But present day men understand the travails of the woman in the
kitchen whether she is a homemaker or an employed wife and
definitely share lot of work in the kitchen. May be little bit
clumsy but over a period acquire near perfection in their chores.
It is wonderful experience to assist your spouse in the kitchen.
But cannot match the women. Yes long live their tribe.
What about to your son? In this story the couples have a son "Feed the fish"
Just curious,
V
Men who opted for the option working from home, now think twice, as their housekeeping task gets passed on to them!
Excellent Article..The way you narrate made it awesome..
I like the language particularly the choice of words. Other than that, nothing great about the article.
I have been doing most of the work at home and enjoy doing it. Not sure why the protogonist in the article is making such a big deal.
The article reeks of mediocrity. What if the tables were turned? What would the scenario be like if all of a sudden the man exits the scene and the woman who is the homemaker as in this case is required to fend for herself and the family financially? I could argue that if the homemaker is thrown into the work force it would be just as confusing, chaotic and befuddling. Nonetheless the take home message should be that every individual must train himself or herself to be independent, in which case the question of "non expendability" does not arise
it is easier to sit at home and does household stuffs than to go and fetch the bread money. obviously the huband will feel tired as he is doing two persons job. put it the other way; the husband is dead and the wife has to do all the household job and also work outside to fetch the bread, she will then too realise the role and importance and the difficulties of her husband .moral everybody is important and have their respective role.
God has gifted everyone with specific talent.
so dont try to bring emotion in between with silly stories like this
My mother had a full time job, my wife has a full time job. We work by
sharing chores and doing it to our convenience. I am not alone in that,
there are hundreds of families where the guy cooks, looks after the kids
while the wife has to work extra hours.
Hope guys like this article writer is an aberration.
Poor fellow. He has not narrated after his wife's return to Kitchen. It is as good as losing the war when every thing rolled as per plan.
Very well narrated...but the son is lost inside...should have mentioned the plight of children left to tend for themselves specially when the mothers are not at home or when mothers who are not only homemaker but also one of teh earning member of the home. A lot of importance was given into the details of the kitchen dwelling, management of the house where most women do a wonderful job of multitasking which is beyond recognition. I really liked the ending when the wife was surprised to see the tone of the husband being so friendly and not showing the usual male dominance. This shows his realisation of how the home is being managed with no hassles for him and how homemaker is as dignisfied role in society.
Does this article suggest that men will never help in household chores??

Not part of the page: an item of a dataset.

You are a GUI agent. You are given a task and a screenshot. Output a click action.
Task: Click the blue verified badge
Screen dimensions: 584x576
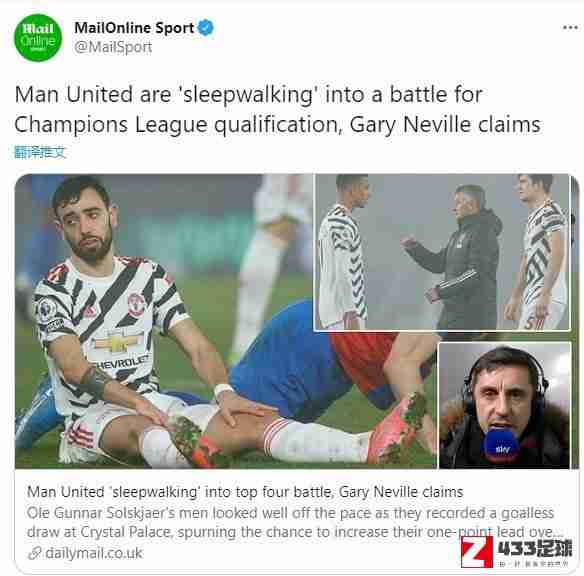[206, 28]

or that women should be relegated to the kitchen?? While her (the
homemaker's) tribe shouldn't increase, that of husbands who happily
partake of duties at home definitely should. I'm not surprised that this
piece is written by a man :-(
Managing a house just as a homemaker - the woman of the house, does is
not a joke. The husband thinks that it so easy – a child’s play. He
also thinks that the wife does nothing – takes rest and relaxes and
then only shops. He affirms that the office work is more tedious than
the house work. The job of a homemaker is a 24*7 job with no break and
holidays not even a SUNDAY. Cooking, managing children, cleaning the
house, attending the other chores? Can a man do all what the
homemaker does? A big NO. Why is it so difficult for a man to accept
it. Multitasking with ease – that’s what the woman of the house does
and all that she expects is just love, acknowledgement and
appreciation.
Looks like the guy who wrote this was one lazy fellow. These days it is the other way around. AS someone commented earlier, men who have to go overseas for job/studies have to do all these chores besides the regular job and with no luxury of a maid. It is the women there who are often lazy sitting at home and getting fat. A lot of girls these days are'nt taught how to cook by their mothers, unlike in previous gneerations. This is because they seek a busy lifestyle and work long hours in a job after graduation which rarely leaves them time to cook. Men can also easily multitask, thats what makes them successful at work and successful leaders as well. why do you think all marriage chefs are men and not women? Men can cook and cook better than the fairer sex when they put their mind into it. Iam not intending my comment to sound like some anti-feminist rant, but one pampered husband's tale cannot be generalized to all
It is really good to read this article with something positive than some complains about how things should work.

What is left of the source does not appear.